Game of Fear
You would have only been in high school. When I was a teenager, I rarely watched the news, much less knew about anything happening an entire state away.”
    Gabe snagged two beers out of his refrigerator and walked into the living room, trying not to be pleased she’d checked him out enough to estimate his age. Even so, he dreaded the upcoming discussion. And how much to reveal. So many secrets. He chose his words carefully. “My father was in Homicide then. I have some of his old investigative files. One might tie to those kids.”
    After giving Deb her drink, Gabe set his bottle down, then walked to the wall-to-wall bookshelves across the room. He moved several large books on the history of flying. Behind them, he’d hidden the thick expandable folders containing Patrick Montgomery’s final obsession. The notes and materials for Shannon Devlin’s case.
    “You keep all your old police files tucked away for a rainy day?” Deb asked.
    “Nope.” Gabe sat on the couch and set the five-inch bound collection of files on the coffee table. “This case was different for my father. It tortured him. The one he couldn’t solve.” The one involving his daughter . Gabe pulled out some of the folders he’d scoured over the years, whenever he could face the guilt, and opened the most worn manila file.
    Despite Gabe’s familiarity with the contents, the photo of the girl he hadn’t been able to save still haunted him.
    “She looks a lot like my sister, Ashley.” Deb moved in close beside him. “That’s kind of spooky.

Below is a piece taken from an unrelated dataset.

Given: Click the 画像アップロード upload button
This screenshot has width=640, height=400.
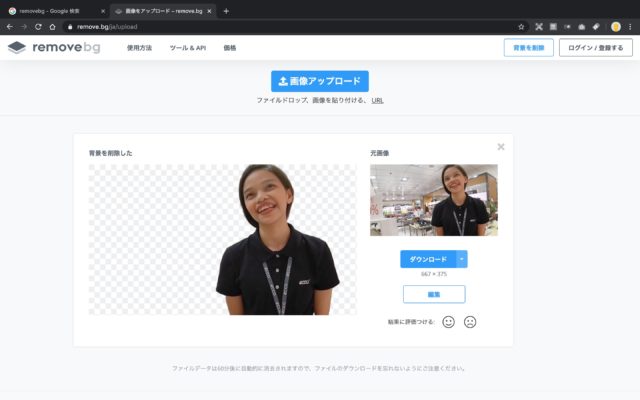Looking at the screenshot, I should (320, 81).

Who is she?”
    “Shannon Devlin. She came to town eight years ago. Someone gunned her down in the bus station. My father and I . . . were there that night. I was standing next to her, but I couldn’t save her. My father tried to catch the sniper, but he got away. ”
    Deb’s gaze flew to Gabe’s. “Oh my God. No wonder you reacted so intensely to that car bulletin in Neil’s office. If that wreck is related to this case, maybe this is the break the police need to solve it.”

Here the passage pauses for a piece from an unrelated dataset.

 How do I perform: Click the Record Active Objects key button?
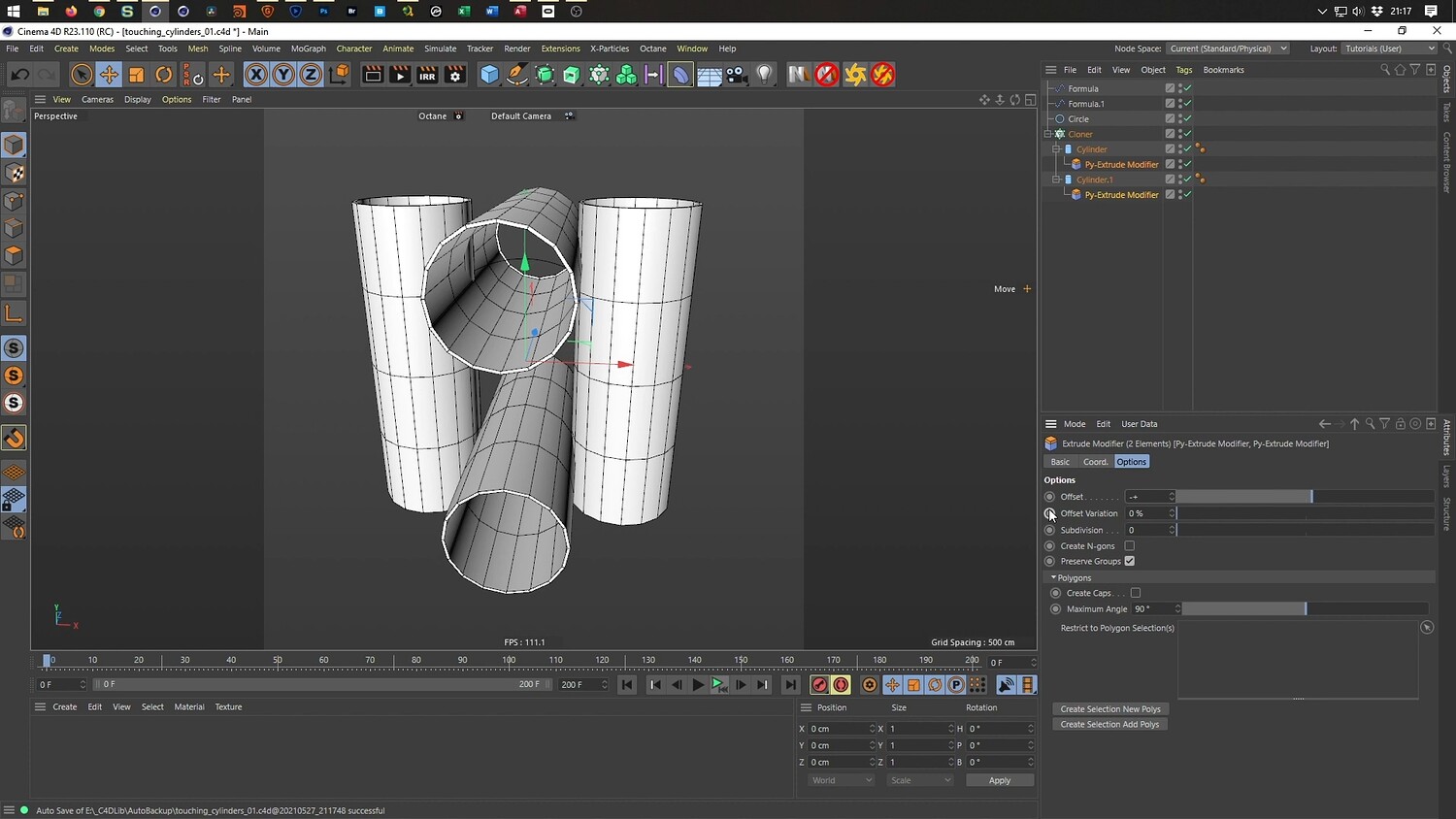pos(819,685)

    “I hope so.” Gabe pulled out a few more folders. The base of his neck throbbed, like it always did when he opened this file. These weren’t sheriff’s office files. They weren’t even part of Patrick Montgomery’s official investigations. Gabe’s father had copied all of these materials in secret and continued to investigate on the side.
    Then again, Patrick Montgomery had done a lot of secret things on the side.

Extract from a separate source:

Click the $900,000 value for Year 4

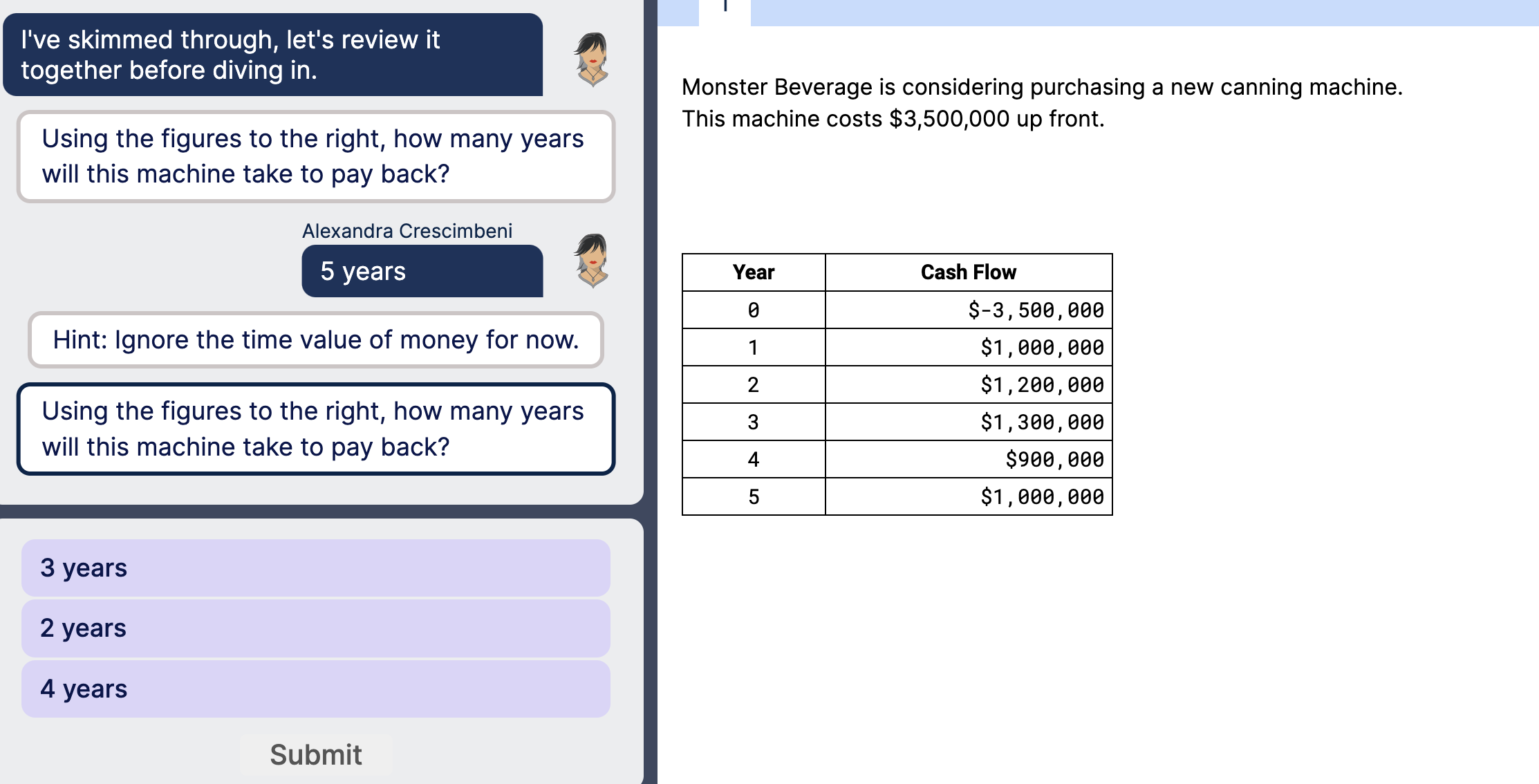(1054, 459)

    Gabe shoved the bitter memories aside. If his mother ever learned that his father had conceived the daughter she’d always longed to bear with another woman, it would destroy his mom. She’d idolized the man. All Gabe’s brothers did, too.
    Concealing his anger all these years had made Gabe feel like an outsider sometimes, but he had enough guilt to atone for with Shannon’s death. Tearing apart his family wasn’t going to be one of his sins, so he kept his father’s secret. No one would know from Gabe that the Montgomery brothers had a half sister born less than a year after Anna Montgomery gave birth to the final child she could carry.
    Gabe spread out the manila folders, determined to concentrate on the job at hand. He flipped to the next page in the file. “Take a look at Shannon’s bio. She sounds a lot like Ashley. Intellectually, Shannon was way ahead of her peers.”
    Deb scanned the page. “Wow, she was more than just a good student. Ranked number one in her class—a physics and math brain. Nearly perfect SAT math score. It says that MIT, Stanford, Harvard, and Yale were actively recruiting her.”
    “Shannon was set to graduate early. She’d been heading from her home in Angel Fire to the state math bowl in Taos, New Mexico, and was attacked on the way. The cops might have considered the attack random, except her three teammates didn’t show up, either.”
    “The kids in the POE car?”
    “Yeah.” Gabe opened another folder and turned several pages, until he found the one he wanted.